A Deep Dive Into Humility, Part 8: A Theological How-To
June 16, 2022 | by: Dale Thiele | 0 Comments
Posted in: Pastoral Encouragement
Last week I began to answer the question, “How does one grow in or develop humility?” I brought us to Jesus’ call to become like children in Matthew 18:3-4 as an answer to that question. As I have thought more about that call, I think we can call that the “Relational How-To.” We grow in humility when we see ourselves in relationship with God as children with a loving, gracious, and holy Father. Like children, we are utterly dependent on God for everything. When we live each day with that relational perspective, we grow in humility.
Today I want to answer the question with a “Theological How-To.” Our knowledge of God and his ways directly shapes and develops our humility. A.W. Tozer opened his book, The Knowledge of the Holy, by stating, “What comes into our minds when we think about God is the most important thing about us.” He builds the case that what we think about God shapes and impacts every area of our lives.
John Calvin opens his Institutes of the Christian Religion by stating, “True and sound wisdom consists of two parts: the knowledge of God and of ourselves” (Book 1. Chapter I. Paragraph 1). He wrestles with what comes first, knowledge of God or knowledge of self. He ultimately concludes that knowledge of God must precede proper knowledge of self. Therefore, we grow in humility when we deepen our understanding of God and his ways. Let me touch on some highlights of this theological how-to.
- Contemplation of God’s Majesty in Creation Humbles Us.
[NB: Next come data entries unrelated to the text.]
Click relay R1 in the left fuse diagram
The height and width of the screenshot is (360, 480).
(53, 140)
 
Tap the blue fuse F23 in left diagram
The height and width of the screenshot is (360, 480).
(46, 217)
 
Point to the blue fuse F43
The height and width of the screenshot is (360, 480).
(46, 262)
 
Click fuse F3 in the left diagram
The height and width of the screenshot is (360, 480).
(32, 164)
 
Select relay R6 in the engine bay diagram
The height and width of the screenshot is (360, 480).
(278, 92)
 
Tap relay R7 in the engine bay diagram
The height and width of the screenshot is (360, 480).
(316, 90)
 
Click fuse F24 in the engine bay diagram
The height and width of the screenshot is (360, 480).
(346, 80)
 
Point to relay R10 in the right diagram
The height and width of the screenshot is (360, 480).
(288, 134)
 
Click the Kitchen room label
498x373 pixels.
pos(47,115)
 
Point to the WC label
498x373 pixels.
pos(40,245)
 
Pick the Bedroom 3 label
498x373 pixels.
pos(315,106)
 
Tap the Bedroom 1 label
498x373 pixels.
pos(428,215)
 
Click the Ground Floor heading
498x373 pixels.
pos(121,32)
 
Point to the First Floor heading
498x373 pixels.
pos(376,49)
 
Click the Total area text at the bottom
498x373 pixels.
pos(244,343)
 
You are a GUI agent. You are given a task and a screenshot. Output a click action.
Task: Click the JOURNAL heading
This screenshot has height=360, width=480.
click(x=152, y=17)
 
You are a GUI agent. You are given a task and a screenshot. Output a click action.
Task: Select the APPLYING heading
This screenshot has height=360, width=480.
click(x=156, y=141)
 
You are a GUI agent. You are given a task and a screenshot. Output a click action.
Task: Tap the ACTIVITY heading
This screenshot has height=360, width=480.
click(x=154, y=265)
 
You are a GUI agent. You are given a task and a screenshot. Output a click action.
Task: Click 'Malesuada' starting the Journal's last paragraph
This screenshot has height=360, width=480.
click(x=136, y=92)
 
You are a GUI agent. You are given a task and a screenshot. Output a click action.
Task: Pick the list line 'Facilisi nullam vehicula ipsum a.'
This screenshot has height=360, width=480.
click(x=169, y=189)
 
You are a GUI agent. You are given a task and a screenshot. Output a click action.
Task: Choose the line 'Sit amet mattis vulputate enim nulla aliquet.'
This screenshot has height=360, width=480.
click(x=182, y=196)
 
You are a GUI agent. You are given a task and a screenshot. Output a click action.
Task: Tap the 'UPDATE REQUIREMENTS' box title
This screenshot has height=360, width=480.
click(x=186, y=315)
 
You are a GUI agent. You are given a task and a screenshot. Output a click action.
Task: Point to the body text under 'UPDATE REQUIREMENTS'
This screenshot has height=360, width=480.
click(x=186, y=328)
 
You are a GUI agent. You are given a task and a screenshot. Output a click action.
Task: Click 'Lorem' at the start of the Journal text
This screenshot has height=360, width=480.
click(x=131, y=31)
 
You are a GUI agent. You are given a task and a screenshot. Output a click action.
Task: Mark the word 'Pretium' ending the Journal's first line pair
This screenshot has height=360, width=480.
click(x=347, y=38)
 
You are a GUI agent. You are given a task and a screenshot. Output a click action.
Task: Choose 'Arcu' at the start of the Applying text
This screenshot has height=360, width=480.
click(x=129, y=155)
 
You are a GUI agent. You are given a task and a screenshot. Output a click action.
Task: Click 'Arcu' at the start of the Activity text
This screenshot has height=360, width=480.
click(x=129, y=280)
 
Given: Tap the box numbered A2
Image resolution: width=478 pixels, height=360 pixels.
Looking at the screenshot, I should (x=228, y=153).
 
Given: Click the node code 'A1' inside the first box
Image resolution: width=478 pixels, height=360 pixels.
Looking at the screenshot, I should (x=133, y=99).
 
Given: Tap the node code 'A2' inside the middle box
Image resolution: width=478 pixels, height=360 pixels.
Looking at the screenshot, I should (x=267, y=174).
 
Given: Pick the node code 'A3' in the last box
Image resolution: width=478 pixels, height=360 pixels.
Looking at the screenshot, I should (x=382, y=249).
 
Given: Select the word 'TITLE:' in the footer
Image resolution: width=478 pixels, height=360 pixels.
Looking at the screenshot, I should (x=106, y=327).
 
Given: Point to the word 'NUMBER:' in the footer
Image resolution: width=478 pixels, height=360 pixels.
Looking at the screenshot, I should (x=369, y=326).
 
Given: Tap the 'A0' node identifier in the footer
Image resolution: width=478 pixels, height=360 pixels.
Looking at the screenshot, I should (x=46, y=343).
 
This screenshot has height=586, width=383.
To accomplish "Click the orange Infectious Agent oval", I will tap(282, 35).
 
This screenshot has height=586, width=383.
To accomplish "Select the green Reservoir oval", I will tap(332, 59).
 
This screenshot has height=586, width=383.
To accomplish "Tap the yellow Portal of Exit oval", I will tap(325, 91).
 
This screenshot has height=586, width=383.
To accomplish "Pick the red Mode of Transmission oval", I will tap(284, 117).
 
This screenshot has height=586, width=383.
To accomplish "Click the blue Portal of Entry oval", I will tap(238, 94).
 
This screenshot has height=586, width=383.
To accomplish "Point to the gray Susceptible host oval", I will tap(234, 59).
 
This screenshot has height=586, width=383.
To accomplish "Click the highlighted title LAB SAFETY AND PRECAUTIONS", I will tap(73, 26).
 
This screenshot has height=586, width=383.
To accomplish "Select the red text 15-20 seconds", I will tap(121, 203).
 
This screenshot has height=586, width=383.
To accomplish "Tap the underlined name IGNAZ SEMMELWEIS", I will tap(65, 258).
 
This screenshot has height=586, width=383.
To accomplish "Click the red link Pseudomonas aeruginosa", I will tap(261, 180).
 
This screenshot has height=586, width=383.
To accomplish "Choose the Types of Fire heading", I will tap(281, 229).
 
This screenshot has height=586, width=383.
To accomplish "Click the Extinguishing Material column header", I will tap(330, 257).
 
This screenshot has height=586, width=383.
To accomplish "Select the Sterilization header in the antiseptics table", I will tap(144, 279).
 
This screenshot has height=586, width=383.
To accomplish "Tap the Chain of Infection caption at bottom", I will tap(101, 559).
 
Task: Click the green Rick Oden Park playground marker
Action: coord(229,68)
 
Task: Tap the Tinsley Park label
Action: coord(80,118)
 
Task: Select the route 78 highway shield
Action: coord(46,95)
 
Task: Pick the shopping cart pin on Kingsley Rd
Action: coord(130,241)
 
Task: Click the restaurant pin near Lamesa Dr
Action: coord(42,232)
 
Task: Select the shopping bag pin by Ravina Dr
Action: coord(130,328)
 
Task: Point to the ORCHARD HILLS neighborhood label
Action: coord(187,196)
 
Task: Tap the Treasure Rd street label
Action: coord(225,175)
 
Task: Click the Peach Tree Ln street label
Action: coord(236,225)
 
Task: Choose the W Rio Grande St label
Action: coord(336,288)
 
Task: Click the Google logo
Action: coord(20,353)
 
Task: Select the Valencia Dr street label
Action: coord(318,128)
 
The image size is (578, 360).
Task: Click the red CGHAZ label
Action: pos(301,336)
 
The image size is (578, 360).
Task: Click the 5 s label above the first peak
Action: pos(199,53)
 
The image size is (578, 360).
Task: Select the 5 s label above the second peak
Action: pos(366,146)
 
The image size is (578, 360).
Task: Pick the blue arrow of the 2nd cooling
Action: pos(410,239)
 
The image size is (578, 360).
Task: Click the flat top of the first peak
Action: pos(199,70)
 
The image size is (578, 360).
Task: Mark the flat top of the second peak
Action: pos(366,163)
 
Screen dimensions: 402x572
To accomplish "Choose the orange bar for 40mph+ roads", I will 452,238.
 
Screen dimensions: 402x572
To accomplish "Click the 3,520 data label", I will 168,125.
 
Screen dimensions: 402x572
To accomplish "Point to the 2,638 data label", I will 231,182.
David writes in Psalm 8:3-4, “When I look at your heavens, the works of your fingers, the moon and the stars, which you have set in place, what is man that you are mindful of him, the son of man that you care for him?”
- Beholding God in his Holiness and Glory Humbles Us. When Isaiah “saw the Lord sitting upon a throne, high and lifted up,” and hears the seraphim calling out, “Holy, holy, holy is the Lord of hosts; the whole earth is full of his glory,” he humbly responds, “Woe is me! For I am lost; for I am a man of unclean lips” (Is. 6:1, 3, 5). As Calvin says, “We must infer that man is never sufficiently touched and affected by the awareness of his lowly state until he has compared himself with God’s majesty” (1.I.3).
- A Growing Understanding of our Sin and God’s Grace Humbles Us. Paul reflects on his own testimony when he says, “I am the least of the apostles, unworthy to be called an apostle, because I persecuted the church of God. But by the grace of God I am what I am” (1 Cor. 15:9-10).
- A Deepening Recognition of Our Inability to Do Anything to Save Ourselves Humbles Us. Paul writes in Romans, “For by works of the law no human being will be justified in his sight… Then what becomes of our boasting? It is excluded. By what kind of law? By a law of works? No, but by the law of faith” (3:20, 27).
- A Satisfaction and Resting in the Riches and Sufficiency of Christ Humbles Us. Paul makes a comparison of his worth with Christ’s worth and concludes, “Whatever gain I had, I counted as loss for the sake of Christ. Indeed, I count everything as loss because of the surpassing worth of knowing Christ Jesus my Lord” (Phil. 3:7-8).
- Depending on Christ for Everything Humbles Us. Jesus plainly says, “I am the vine; you are the branches. Whoever abides in me and I in him, he it is that bears much fruit, for apart from me you can do nothing” (John 15:5).
I can go on, but the point is clear: the more we grow in our knowledge of God and his ways, the more we are humbled before him. The more we know God, the better we understand our utter insufficiency and inability. Calvin writes, “Indeed, our very poverty better discloses the infinitude of benefits reposing in God. The miserable ruin, into which the rebellion of the first man cast us, especially compels us to look upward. Thus, not only will we, in fasting and hungering, seek thence what we lack; but, in being aroused by fear, we shall learn humility” (1.I.1).
If you are not growing in your knowledge of God and his ways, you are not growing in humility. The study of theology is essential for life. Or as Tozer says, “What comes into our minds when we think about God is the most important thing about us.”